В развитии рождественского цикла мы имеем лучший пример действия всех
этих различных факторов и причин, приводящих к новой концепции идеи и
функции праздника в литургической жизни Церкви. Первый фактор, по пашей
терминологии «миссионерский», определяет замену языческого natale soils — праздником Natale Christi, явления
Спасителя в мир. Затем, под влиянием историко-мистериального
понимания праздника, с одной стороны, догматических споров, с другой,
этот изначальный праздник Богоявления как бы расщепляется — дата 25
декабря становится особым воспоминанием Боговочеловечения, 6 января —
Крещения Господня как Богоявления, то есть первого явления Троицы в
мире. И, наконец, третий «исторический» этап состоит в дальнейшем
развитии цикла этих праздников: возникновении особых подготовительных
недель Праотцев и Отцов, промежуточного праздника Обрезания и
завершительного — Сретения. Совершенно аналогично развитие
пасхального цикла с его постепенным восполнением специальными
историческими воспоминаниями Страстной седмицы, с одной стороны,
Вознесения и Сошествия Св. Духа — с другой (77).
Но
существенным, хотя и парадоксальным, результатом этого развития и
умножения праздников оказалось постепенное ослабление идеи церковного
года как литургического целого. Догматическое и мистериальное
понимание праздника как некоего особого и
самостоятельного литургического события постепенно вытеснило их
«отнесенность» к целому, то есть к единому и объединяющему всю
литургическую жизнь Церкви богословию времени. Как ни странно это
звучит, но в первоначальном и эсхатологическом понимании богослужения и
его ритма было больше связанности с временем, больше «космического»
содержания, чем в детально разработанном и завершенном церковном годе
позднейшей эпохи. И объясняется это в первую очередь тем, что каждый
праздник в этом «мистериальном» переживании своем стал как бы целью сам
в себе, некоей самодовлеющей монадой. Как таковой, он приобрел глубину
красоту и богатство содержания, действительно дающих неиссякаемую
«радость церковную», по слову о. С. Булгакова. Но вместе с тем он
перестал быть реально связанным с временем как его действительное
наполнение «новым временем», как явление во времени «мира сего»

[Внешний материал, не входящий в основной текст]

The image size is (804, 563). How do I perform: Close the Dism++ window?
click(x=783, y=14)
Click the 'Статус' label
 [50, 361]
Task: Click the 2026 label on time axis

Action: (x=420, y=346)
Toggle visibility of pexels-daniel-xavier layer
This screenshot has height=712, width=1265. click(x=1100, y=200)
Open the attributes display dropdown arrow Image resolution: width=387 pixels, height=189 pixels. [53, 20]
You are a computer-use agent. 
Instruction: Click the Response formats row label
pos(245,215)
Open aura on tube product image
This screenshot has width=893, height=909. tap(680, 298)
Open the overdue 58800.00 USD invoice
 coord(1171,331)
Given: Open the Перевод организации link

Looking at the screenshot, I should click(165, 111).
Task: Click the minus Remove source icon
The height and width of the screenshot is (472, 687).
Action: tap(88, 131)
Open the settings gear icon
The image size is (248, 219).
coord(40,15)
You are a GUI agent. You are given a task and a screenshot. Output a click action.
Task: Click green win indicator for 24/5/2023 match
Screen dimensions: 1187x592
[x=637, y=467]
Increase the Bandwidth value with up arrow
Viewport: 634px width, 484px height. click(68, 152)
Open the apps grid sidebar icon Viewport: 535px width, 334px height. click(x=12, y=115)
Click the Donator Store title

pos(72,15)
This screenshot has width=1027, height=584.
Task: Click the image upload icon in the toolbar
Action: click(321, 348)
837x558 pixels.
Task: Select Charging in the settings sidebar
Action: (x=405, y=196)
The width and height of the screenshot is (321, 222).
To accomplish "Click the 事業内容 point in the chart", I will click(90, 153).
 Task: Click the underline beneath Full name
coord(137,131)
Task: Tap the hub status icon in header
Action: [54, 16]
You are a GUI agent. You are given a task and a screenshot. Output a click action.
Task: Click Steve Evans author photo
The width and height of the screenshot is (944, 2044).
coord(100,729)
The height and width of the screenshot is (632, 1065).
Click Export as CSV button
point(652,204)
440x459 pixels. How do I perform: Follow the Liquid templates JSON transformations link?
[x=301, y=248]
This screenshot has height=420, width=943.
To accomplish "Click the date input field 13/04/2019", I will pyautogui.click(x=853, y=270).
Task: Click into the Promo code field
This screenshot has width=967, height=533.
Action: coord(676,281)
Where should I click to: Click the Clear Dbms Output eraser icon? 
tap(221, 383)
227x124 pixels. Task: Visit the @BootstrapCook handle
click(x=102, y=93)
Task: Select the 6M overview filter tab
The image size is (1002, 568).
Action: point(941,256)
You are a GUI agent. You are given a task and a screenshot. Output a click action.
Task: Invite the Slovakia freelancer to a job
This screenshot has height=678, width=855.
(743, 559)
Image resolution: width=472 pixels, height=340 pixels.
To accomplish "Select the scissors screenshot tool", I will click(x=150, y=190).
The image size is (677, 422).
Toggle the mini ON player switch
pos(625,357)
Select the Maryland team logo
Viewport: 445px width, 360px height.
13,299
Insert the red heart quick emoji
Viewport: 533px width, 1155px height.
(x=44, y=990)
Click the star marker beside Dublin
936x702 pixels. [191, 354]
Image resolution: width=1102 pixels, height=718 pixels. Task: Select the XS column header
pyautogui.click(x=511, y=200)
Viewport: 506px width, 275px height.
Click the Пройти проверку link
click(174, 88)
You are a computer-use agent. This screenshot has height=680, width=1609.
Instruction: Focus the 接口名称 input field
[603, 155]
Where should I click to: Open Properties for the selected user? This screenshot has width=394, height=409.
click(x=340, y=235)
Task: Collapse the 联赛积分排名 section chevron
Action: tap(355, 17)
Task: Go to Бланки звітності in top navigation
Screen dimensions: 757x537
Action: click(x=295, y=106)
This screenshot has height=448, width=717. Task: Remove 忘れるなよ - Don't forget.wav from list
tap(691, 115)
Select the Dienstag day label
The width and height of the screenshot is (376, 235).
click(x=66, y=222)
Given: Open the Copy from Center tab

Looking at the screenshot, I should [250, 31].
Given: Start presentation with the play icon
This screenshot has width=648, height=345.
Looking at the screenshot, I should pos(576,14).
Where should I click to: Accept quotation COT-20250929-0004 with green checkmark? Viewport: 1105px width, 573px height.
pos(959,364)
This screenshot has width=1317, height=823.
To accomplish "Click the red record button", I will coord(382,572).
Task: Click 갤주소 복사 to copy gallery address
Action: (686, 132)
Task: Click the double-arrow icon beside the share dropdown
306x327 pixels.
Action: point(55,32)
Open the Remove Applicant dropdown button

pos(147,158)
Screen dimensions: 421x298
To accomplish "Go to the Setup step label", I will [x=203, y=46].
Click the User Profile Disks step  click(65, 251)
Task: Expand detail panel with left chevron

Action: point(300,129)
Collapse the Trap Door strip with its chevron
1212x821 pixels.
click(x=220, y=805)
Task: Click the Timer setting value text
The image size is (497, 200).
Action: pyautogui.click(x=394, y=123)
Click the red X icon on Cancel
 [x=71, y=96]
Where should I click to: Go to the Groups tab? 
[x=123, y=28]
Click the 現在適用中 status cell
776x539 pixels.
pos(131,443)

полноты Царства. Праздники стали переживаться скорее как ряд «прорывов»
— в некое инобытие, — как причащение реальности, ничем не связанной с
«миром сим». Действительно, не трудно убедиться в том, что наш
теперешний церковный год, в сущности, лишен органической целостности.
Он распадается на ряд праздничных циклов, часто переплетающихся друг
с другом, но внутренне не объединенных и не согласованных.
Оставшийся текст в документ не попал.